— START OF Supplied records —
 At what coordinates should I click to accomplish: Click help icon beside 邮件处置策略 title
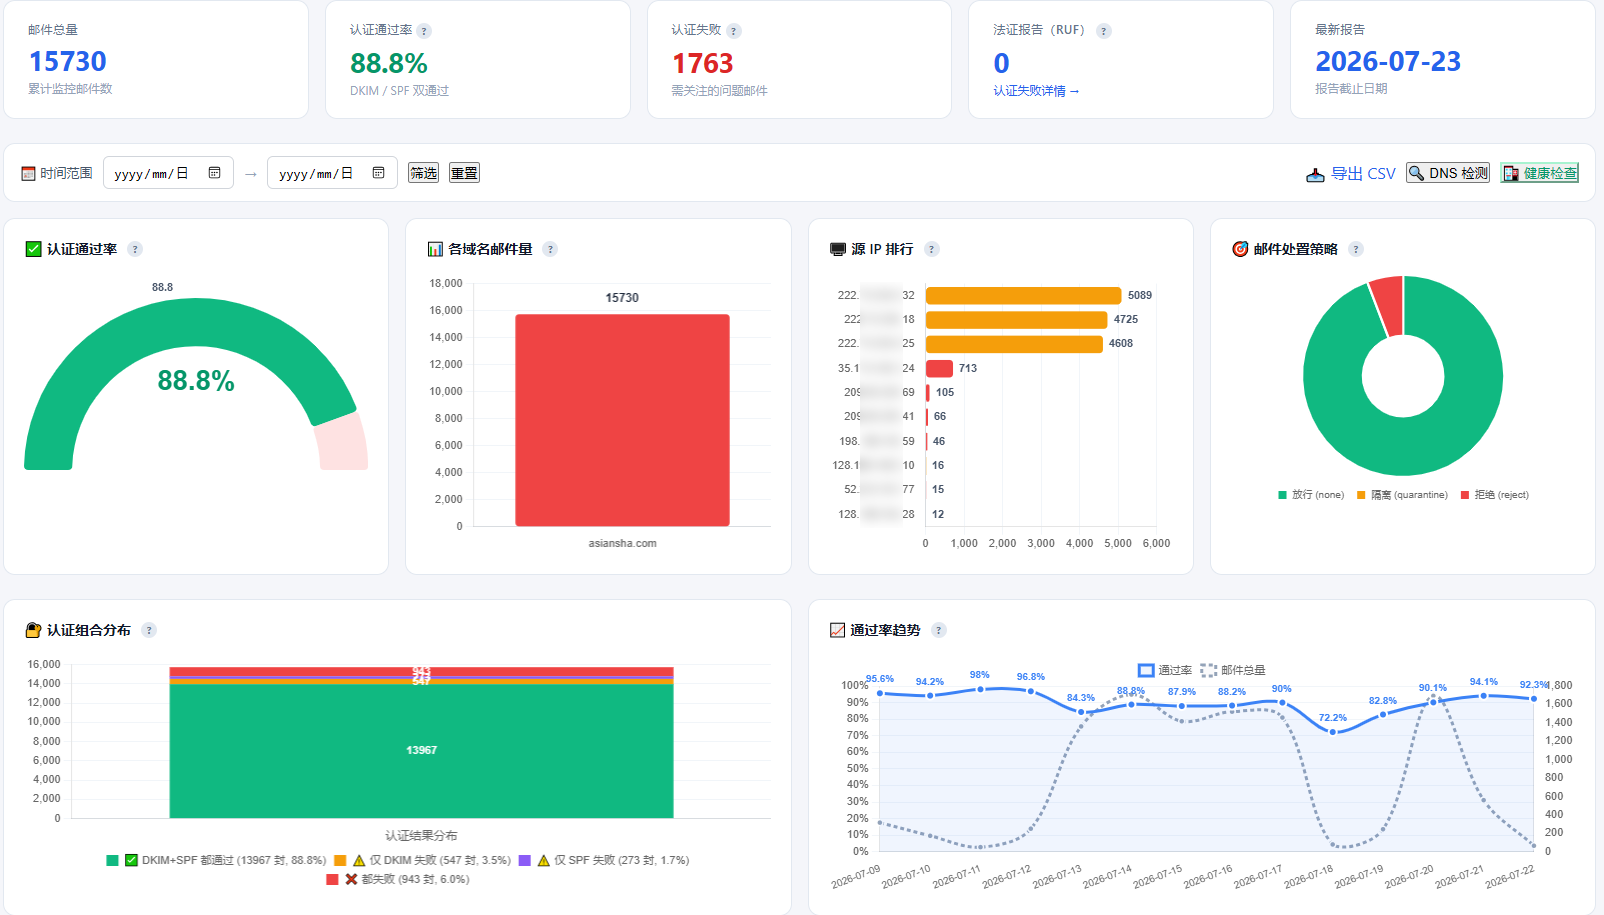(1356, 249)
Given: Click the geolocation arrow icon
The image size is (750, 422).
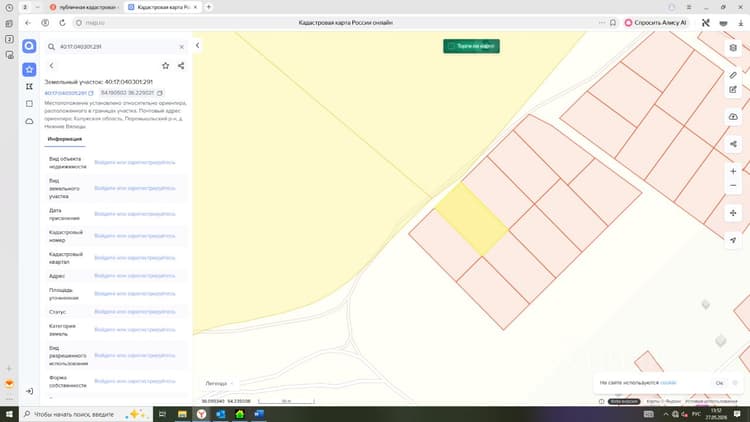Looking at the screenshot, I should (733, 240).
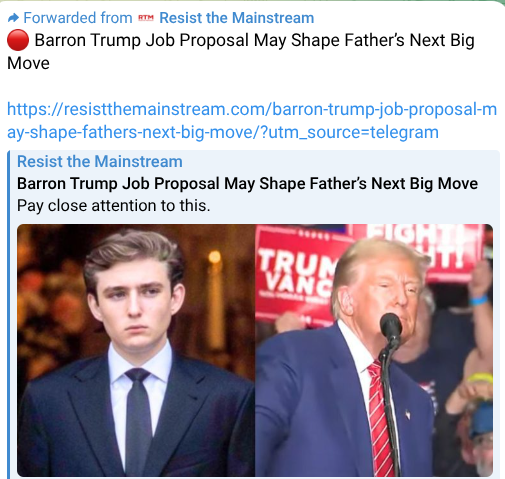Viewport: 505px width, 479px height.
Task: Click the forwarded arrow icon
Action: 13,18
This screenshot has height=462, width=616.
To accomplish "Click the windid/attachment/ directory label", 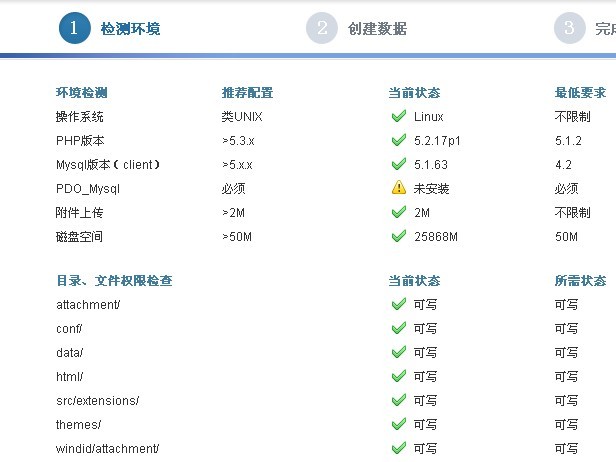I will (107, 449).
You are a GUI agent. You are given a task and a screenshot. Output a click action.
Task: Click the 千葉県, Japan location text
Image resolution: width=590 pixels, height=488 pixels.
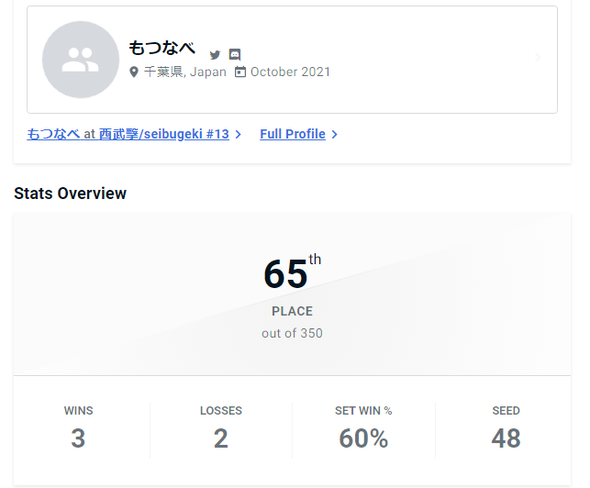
— END OF Supplied records —
» **Work to be completed**
Pull out, word for word, the stretch from the line containing "You are a GUI" through the end of the rows, and leave the pictures out of your answer.

» **Worked answer**
You are a GUI agent. You are given a task and a screenshot. Output a click action.
Task: Click the 千葉県, Japan location text
Image resolution: width=590 pixels, height=488 pixels.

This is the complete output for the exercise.